Where matching cheese with wine is concerned, it’s like religion and politics – no one agrees!
And this is hardly surprising bearing in mind that there are hundreds of different cheeses in the world – France alone boasts over 300. Pairing cheese with wine then, is not as easy as you might first imagine.
The following are therefore some suggestions to help make the task a little easier.
It is often a good idea to serve the cheese course Continental style before the dessert, so that your palate doesn’t have to travel from savoury to sweet and back again.
Depending on the cheese you choose, it’s often better to have a white wine to accompany it, as research demonstrates that the tannins present in red wine can react with the acids in cheese, making the wine taste bitter and metallic.
Rich, full bodied chardonnays are therefore an excellent choice as their creamy, buttery character has a natural affinity with cheese, especially soft cheeses like Brie and Brillat-Savarin. Try a reasonably priced white Burgundy, perhaps from the Mâconnais, like a Pouilly-Fuissé or Saint Véran, the Côte Chalonnaise such as a Montagny, or a new world Chardonnay. Milder semi hard cheeses such as Jarlsberg and Comté also work well here.
Crisp Chablis also complements soft cheeses, especially Chaource, as does a glass of Champagne. In fact, Champagne goes very well with cheese, because the acidity levels correspond. If you think about the cheesy nibbles often on offer with sparkling wine aperitifs, you will see what we mean.
Matching local cheeses with the wines of that area is also good idea – try an Alsace Gewürztraminer or Pinot Gris with Munster. Or a Rioja with Manchego.
That said, for many people nothing seems to go as well with strong hard mature cheeses like Parmesan and Cheddar than a well chosen, full bodied red. You don’t want anything too tannic or aggressively oaky here to avoid that metallic clash. So try soft and mature wines that have been gently oaked like a Rioja Reserva or Gran Reserva, or a well-rounded spicy Shiraz from Australia. Also try a full bodied Spanish Grenache and savoury reds like a Chianti Classico and other Sangiovese wines can also work well.

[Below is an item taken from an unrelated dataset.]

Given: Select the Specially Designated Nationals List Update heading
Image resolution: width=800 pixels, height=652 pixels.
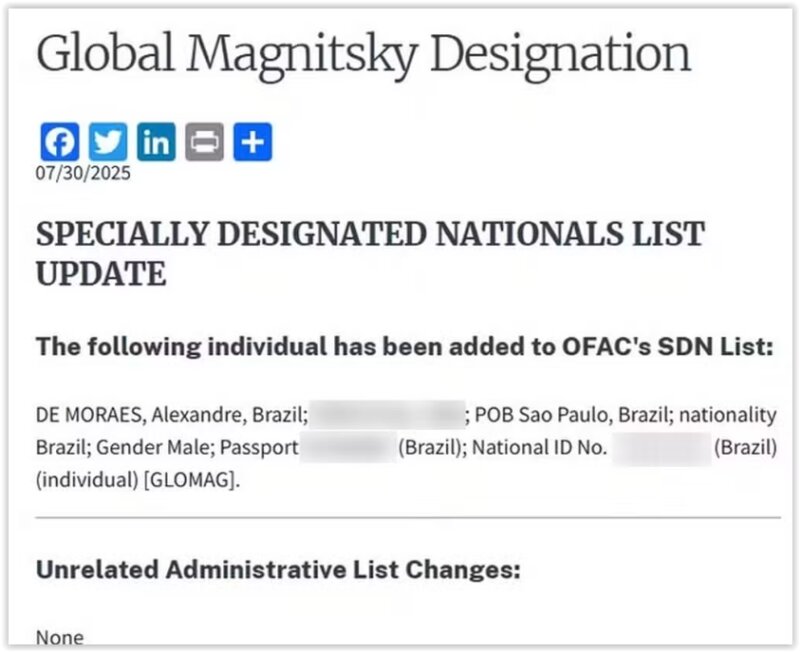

If you prefer red wine with cheese, then red Burgundy and Pinot Noir in general seems to be among the most cheese friendly wine of all.
The classic partner for goats cheese is sauvignon blanc. The crisp, aromatic and herbaceous qualities of this wine suite the chalky texture of the cheese. However, goats cheese ranges from very mild and fresh, to full on powerful and goaty. If the cheese is pungent, try a full flavoured Sauvignon Blanc from New Zealand or Chile, but if it’s milder and less piquant, choose a French Sauvignon Blanc from the Loire - like a Sancerre or a Pouilly-Fumé.
Sweet wines are fabulous with blue cheeses. These rich, salty cheeses are marriages made in heaven with the sweetness of dessert wines because sweet compliments salt. Sauternes is a well-established match for Roquefort, but you don’t have to spend a fortune and can try a wine from one of Sauternes’ neighbours instead, like a Barsac, Cadillac, Loupiac or Ste-Croix-du-Mont. Or from one of the satellite regions of Bordeaux, like Mombazilliac. Try also Muscat Beaume-de-Venis, a Juraçon , or a sweet wine from the Loire.
And of course, Port is also a classic match with Stilton, as is cheddar - especially Tawny Port. But if you enjoy Sherry, try an Amontillado or a rich Oloroso too. And don’t forget the sweeter styles of Madeira.
Single Malt Whisky can be a revelation to accompany cheese. There are different styles of Whisky, ranging from the light and floral to the heavily peaty.
Try a light, delicate Whisky with hard cheeses and a smoky one with blue.
So have fun in trying out your own wine and spirit matches with cheese – experiment and be adventurous and you may well hit on a real masterpiece!